Comment 17 Jan Alonzo 2009-08-25 05:57:40 PDT
(In reply to comment #16)
> not mac.  I'd still like to do GTK in another patch because I don't quite
> understand its preference system.

Hi Adam. 

This is already implemented for GTK[1] following your email to webkit-dev.

[1] http://trac.webkit.org/changeset/47690
Comment 18 Adam Barth 2009-08-25 09:13:44 PDT
(In reply to comment #17)
> This is already implemented for GTK[1] following your email to webkit-dev.

Awesome!  One detail: you might want to set the setting to true in DumpRenderTree because some of the LayoutTests assume file URLs can access data URLs.
Comment 19 Eric Seidel (no email) 2009-08-26 22:16:04 PDT
Comment on attachment 38528 [details]
set file url pref to secure

Rejecting patch 38528 from commit-queue.  This patch will require manual commit.

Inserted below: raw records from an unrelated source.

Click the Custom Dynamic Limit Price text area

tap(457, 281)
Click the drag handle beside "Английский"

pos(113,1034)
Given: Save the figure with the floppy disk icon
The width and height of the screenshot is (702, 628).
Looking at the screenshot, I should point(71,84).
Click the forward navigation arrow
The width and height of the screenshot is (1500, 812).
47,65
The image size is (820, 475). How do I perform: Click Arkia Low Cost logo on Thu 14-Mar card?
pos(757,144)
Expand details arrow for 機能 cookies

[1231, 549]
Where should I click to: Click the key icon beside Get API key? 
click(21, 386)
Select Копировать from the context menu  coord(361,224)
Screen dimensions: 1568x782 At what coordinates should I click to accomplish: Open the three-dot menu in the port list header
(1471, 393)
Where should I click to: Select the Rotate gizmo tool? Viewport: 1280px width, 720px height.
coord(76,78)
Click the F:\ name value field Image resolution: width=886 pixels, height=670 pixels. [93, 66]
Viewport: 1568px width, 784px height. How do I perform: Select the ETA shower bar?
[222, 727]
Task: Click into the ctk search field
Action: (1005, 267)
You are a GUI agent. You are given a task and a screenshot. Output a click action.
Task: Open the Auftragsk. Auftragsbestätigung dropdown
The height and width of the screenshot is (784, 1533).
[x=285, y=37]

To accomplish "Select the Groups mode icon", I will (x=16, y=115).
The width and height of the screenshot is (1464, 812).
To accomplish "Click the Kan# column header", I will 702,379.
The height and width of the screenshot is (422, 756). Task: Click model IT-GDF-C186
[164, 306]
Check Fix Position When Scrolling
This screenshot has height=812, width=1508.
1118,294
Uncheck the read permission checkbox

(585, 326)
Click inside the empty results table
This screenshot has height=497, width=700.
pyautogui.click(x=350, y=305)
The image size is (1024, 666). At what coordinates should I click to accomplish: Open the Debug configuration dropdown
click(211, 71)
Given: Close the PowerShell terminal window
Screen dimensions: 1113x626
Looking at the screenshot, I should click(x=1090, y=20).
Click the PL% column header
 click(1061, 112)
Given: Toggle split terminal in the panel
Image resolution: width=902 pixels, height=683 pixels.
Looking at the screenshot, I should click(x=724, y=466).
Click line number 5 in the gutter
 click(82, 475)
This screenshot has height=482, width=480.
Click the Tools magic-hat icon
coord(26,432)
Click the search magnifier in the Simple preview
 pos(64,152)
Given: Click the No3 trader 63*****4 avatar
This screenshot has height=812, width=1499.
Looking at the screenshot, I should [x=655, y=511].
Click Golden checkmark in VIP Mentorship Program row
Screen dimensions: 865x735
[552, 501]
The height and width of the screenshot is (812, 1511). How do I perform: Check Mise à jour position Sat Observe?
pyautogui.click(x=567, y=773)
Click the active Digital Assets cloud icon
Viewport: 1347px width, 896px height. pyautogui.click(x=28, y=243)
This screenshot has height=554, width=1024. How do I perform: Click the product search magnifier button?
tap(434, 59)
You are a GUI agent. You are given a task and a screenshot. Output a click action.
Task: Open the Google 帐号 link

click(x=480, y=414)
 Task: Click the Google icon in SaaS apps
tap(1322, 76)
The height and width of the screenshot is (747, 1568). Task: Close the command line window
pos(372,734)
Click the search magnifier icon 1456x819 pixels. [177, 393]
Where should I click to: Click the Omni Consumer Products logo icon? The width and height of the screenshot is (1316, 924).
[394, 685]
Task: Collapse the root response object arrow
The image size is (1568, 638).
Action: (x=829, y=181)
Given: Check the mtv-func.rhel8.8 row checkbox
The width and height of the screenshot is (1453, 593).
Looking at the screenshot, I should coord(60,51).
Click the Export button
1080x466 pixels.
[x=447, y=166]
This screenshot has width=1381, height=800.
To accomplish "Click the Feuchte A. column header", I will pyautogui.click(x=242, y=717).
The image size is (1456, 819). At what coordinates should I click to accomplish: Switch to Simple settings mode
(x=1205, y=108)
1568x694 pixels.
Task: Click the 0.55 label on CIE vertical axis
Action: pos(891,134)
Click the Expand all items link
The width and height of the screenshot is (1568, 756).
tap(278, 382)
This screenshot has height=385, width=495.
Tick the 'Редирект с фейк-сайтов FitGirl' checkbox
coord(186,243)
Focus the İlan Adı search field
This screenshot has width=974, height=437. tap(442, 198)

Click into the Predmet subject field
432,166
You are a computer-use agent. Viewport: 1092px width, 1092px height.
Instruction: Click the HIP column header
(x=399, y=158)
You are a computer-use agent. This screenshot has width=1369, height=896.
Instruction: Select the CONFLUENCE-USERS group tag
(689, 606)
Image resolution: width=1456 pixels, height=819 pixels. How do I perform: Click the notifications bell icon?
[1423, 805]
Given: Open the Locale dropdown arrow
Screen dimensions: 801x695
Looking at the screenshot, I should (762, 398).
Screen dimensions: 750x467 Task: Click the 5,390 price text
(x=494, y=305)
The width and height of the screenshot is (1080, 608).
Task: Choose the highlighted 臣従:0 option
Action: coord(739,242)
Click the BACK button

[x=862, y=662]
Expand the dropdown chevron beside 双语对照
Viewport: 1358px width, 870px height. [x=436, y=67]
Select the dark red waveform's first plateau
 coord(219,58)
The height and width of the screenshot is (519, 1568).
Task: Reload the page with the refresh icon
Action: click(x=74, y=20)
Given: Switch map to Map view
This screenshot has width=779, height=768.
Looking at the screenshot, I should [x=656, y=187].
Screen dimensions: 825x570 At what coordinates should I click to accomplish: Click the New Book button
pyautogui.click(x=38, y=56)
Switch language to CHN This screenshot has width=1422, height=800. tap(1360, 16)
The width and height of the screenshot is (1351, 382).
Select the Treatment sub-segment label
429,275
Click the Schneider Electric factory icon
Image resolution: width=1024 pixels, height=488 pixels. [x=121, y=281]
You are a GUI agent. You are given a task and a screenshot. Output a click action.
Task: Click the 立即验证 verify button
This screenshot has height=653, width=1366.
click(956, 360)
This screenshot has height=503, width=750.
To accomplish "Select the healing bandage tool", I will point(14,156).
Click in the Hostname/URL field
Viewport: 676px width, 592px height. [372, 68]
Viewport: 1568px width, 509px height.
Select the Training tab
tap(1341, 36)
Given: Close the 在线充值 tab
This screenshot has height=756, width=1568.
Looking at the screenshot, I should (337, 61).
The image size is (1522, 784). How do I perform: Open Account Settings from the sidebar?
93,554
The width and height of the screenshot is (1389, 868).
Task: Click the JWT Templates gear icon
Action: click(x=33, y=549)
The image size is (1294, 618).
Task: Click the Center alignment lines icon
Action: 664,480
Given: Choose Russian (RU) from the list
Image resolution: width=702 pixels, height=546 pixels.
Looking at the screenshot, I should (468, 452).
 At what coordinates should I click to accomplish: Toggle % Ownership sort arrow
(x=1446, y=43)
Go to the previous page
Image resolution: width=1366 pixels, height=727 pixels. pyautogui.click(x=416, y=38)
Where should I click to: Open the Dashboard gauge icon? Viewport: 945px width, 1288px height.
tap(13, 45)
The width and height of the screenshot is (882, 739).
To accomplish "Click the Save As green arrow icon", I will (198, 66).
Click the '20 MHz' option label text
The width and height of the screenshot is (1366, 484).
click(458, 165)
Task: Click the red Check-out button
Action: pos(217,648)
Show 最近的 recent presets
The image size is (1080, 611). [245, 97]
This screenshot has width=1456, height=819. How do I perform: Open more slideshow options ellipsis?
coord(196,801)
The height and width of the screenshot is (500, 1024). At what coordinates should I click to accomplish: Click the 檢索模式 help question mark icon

['WebKitTools/Scripts/run-webkit-tests', '--no-launch-safari', '--quiet', '--exit-after-n-failures=1'] failed with exit code 1
Comment 20 Adam Barth 2009-08-26 22:21:43 PDT
Comment on attachment 38528 [details]
set file url pref to secure

Clearing flags on attachment: 38528

Committed r47807: <http://trac.webkit.org/changeset/47807>
Comment 21 Adam Barth 2009-08-26 22:21:50 PDT
All reviewed patches have been landed.  Closing bug.
Comment 22 Eric Seidel (no email) 2009-08-26 23:28:01 PDT
Sorry.  run-webkit-tests had left an httpd process running causing all http tests to fail on the commit-queue bot.